Israeli actor and comedian (born 1976)

Shlomi Koriat (שלומי קוריאט; born 24 September 1976) is an Israeli actor and comedian.

== Early life ==
Koriat was born in Yavne. He specialized in theater and arts while attending "Thelma Yellin" Givatayim. After his military service in the Israel Defense Forces, he studied acting and theater acting at "Beit Zvi.

== Career ==
He worked with two comedians Yuval Semo and Ofir Lobel as the "Prozac Trio", earning them a local TV show.

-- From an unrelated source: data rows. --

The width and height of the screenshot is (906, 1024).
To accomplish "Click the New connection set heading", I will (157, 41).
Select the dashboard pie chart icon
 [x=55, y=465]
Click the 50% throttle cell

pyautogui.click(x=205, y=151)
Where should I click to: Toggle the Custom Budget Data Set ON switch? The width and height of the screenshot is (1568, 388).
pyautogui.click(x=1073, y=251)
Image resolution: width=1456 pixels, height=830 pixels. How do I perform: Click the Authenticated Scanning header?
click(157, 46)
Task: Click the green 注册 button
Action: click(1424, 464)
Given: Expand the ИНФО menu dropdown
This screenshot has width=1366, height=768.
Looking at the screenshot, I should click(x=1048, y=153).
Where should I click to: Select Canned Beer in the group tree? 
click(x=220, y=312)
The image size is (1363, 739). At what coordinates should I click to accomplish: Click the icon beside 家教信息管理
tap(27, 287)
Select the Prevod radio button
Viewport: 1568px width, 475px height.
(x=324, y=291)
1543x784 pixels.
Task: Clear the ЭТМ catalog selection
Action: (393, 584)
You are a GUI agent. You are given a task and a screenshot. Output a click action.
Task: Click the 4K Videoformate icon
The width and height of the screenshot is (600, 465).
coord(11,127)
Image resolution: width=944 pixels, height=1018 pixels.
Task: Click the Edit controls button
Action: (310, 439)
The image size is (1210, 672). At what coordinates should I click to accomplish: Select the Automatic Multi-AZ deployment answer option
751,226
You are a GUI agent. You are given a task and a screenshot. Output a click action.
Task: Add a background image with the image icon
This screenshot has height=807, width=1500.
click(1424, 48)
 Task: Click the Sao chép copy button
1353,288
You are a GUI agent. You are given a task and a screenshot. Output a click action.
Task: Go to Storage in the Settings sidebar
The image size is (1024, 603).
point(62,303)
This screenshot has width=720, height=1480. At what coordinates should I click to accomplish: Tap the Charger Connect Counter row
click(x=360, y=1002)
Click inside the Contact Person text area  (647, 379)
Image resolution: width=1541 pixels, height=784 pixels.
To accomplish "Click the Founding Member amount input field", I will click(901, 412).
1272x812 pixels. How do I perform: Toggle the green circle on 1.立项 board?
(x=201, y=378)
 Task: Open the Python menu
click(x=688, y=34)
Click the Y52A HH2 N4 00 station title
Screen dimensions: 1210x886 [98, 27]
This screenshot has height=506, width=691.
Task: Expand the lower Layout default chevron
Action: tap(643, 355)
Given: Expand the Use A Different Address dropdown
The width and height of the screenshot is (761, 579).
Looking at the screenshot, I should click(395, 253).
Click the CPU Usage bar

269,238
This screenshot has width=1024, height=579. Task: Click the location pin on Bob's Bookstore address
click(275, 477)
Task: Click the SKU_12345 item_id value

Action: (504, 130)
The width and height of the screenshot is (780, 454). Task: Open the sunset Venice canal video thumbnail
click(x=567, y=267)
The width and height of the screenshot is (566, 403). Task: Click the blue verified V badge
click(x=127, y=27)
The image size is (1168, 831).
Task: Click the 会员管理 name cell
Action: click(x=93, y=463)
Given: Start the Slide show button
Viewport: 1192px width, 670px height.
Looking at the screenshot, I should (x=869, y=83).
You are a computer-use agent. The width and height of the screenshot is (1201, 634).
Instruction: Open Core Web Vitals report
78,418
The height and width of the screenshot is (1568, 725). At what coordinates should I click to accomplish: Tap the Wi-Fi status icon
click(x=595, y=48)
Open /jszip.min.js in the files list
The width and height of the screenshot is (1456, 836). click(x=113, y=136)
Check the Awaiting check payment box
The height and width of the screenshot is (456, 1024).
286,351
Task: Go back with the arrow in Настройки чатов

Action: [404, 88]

He then appeared in television drama series and theater. In 2007, he began acting on the drama series The Arbitrator. In 2008 participated in the television series, Dolls.

In 2008–2009, he played on TV series including "Strip", and the third season of the satirical program, Week-end.

In 2010, he appeared on the morning program "Summer" alongside Orna Datz and appeared in a guest role on the sixth season of HaPijamot.

In 2011, Koriat guest-starred in an episode of Naor's Friends and on comedy series Most Beautiful Years.

In 2012, he acted in Little Simico's Big Fantasy, a comedy film directed by Eric Lubeckiego, alongside Zion Baruch, Neta Garty, and Uri Gavriel. He played the role of Nissim in The World Is Funny.